- [Data]:
________________________________________
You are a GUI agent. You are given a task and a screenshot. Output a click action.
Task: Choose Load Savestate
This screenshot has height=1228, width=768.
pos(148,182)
________________________________________
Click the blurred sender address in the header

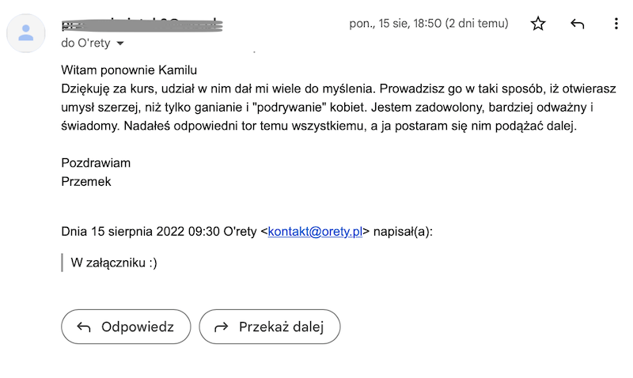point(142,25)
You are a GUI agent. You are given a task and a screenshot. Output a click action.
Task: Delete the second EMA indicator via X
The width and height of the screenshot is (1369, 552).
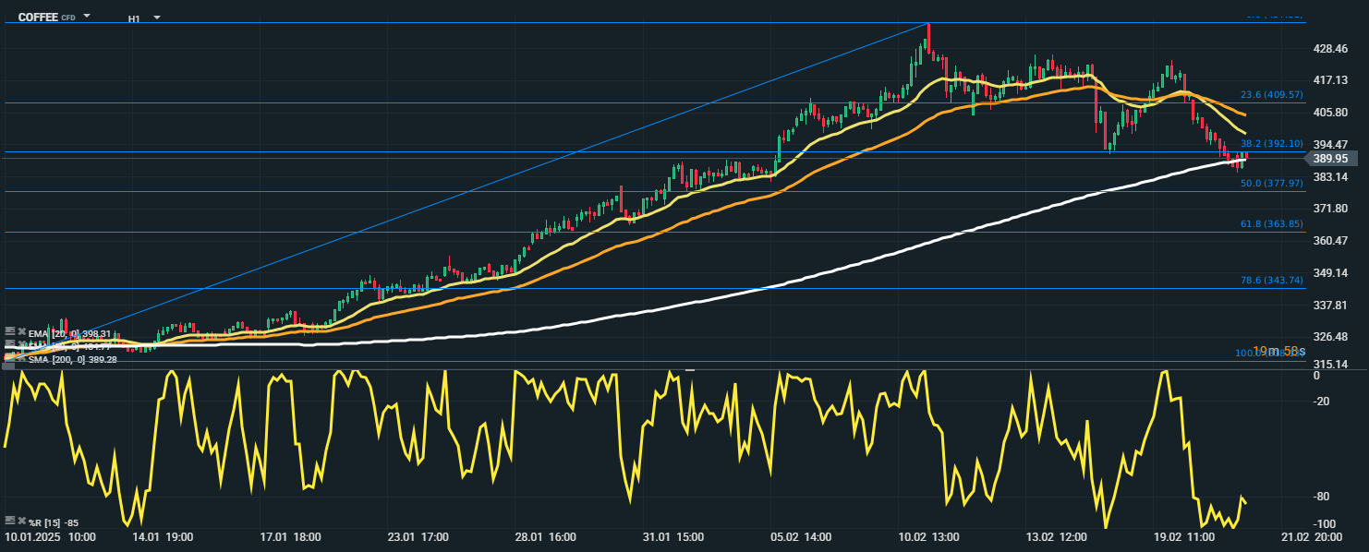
________________________________________
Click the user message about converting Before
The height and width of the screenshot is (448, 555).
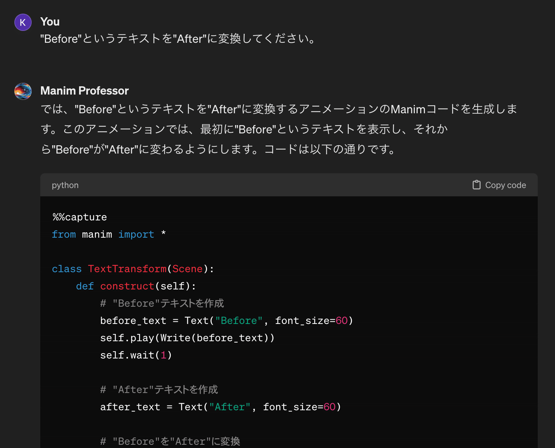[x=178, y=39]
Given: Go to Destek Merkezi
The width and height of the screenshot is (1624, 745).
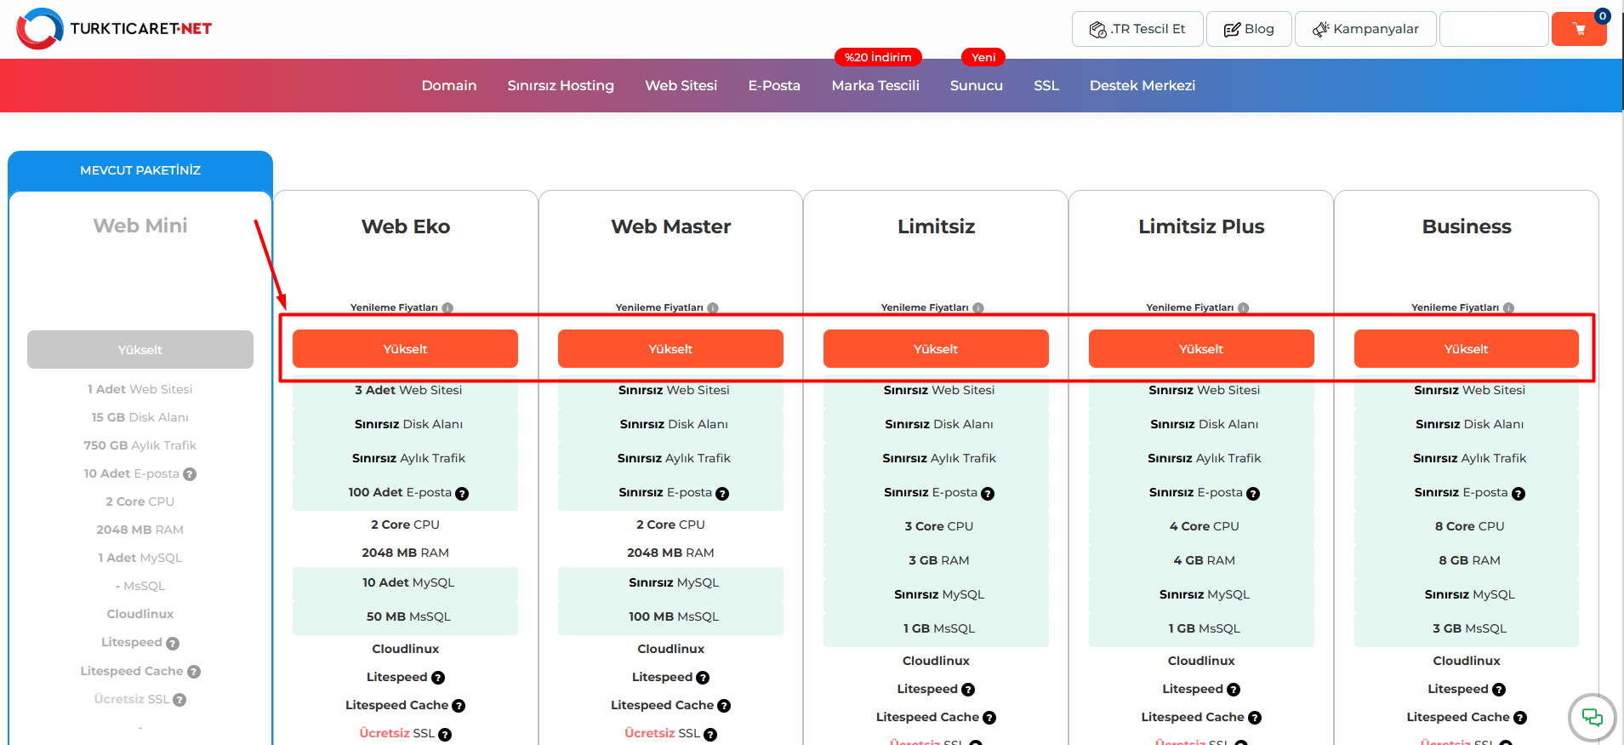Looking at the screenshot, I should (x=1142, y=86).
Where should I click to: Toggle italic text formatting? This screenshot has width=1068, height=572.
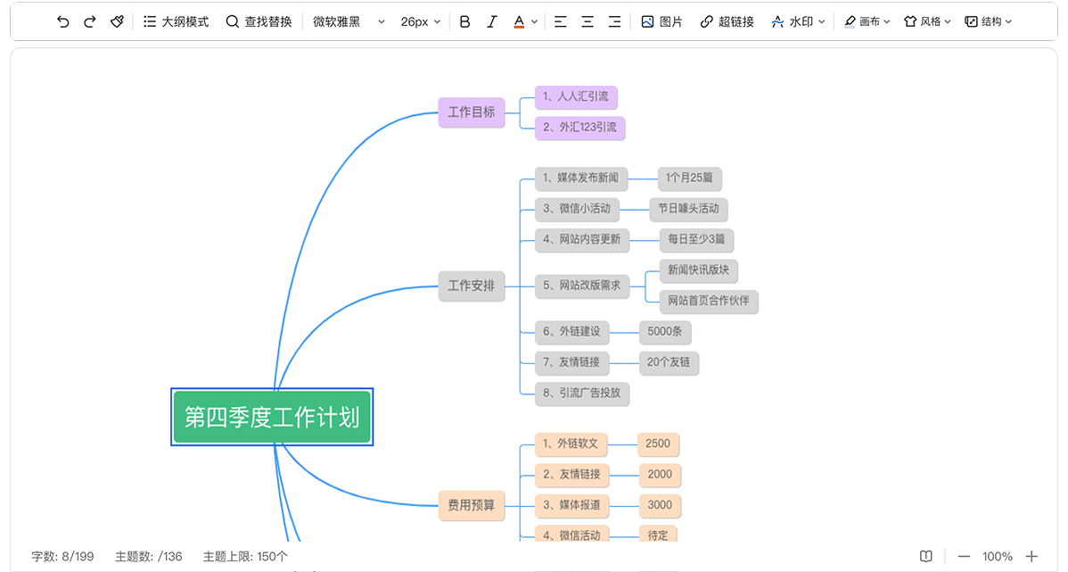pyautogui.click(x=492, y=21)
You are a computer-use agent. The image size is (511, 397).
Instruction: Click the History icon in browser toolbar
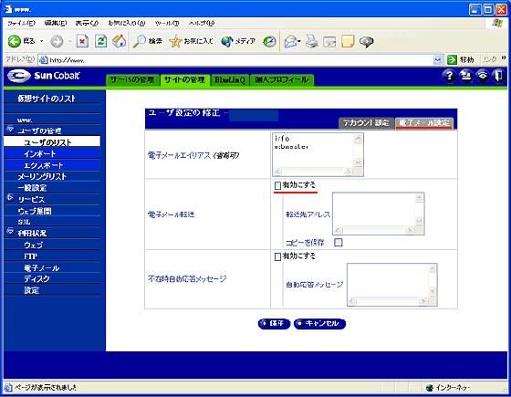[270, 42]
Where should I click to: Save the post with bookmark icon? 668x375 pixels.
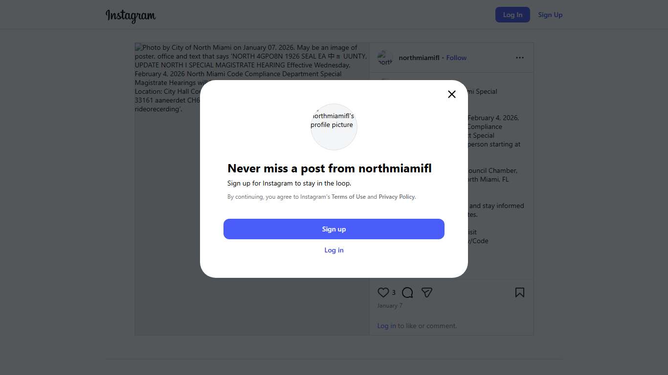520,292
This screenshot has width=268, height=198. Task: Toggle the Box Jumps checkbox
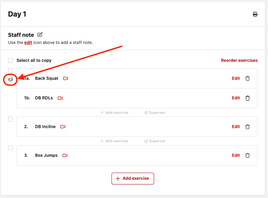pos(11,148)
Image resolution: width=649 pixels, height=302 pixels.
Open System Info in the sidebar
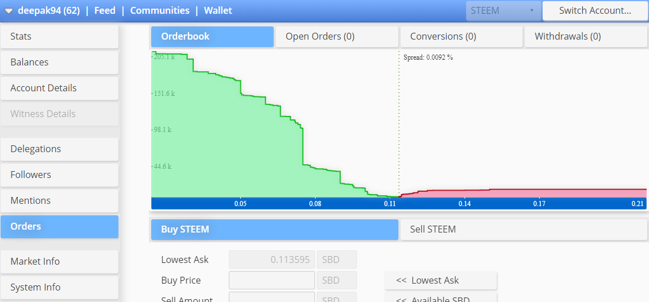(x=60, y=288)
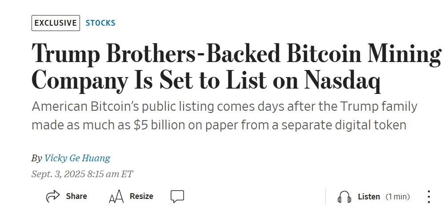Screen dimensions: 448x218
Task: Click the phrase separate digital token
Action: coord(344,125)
________________________________________
- [Problem to work on]:
Reproduce the listing above only between the lines holding "Click the blurred" and "The width and height of the screenshot is (1369, 552).", inclusive. Every line must match exactly, and pictures are dropped.

- [Solved exercise]:
Click the blurred sender address in the header

point(142,25)
You are a GUI agent. You are given a task and a screenshot. Output a click action.
Task: Delete the second EMA indicator via X
The width and height of the screenshot is (1369, 552).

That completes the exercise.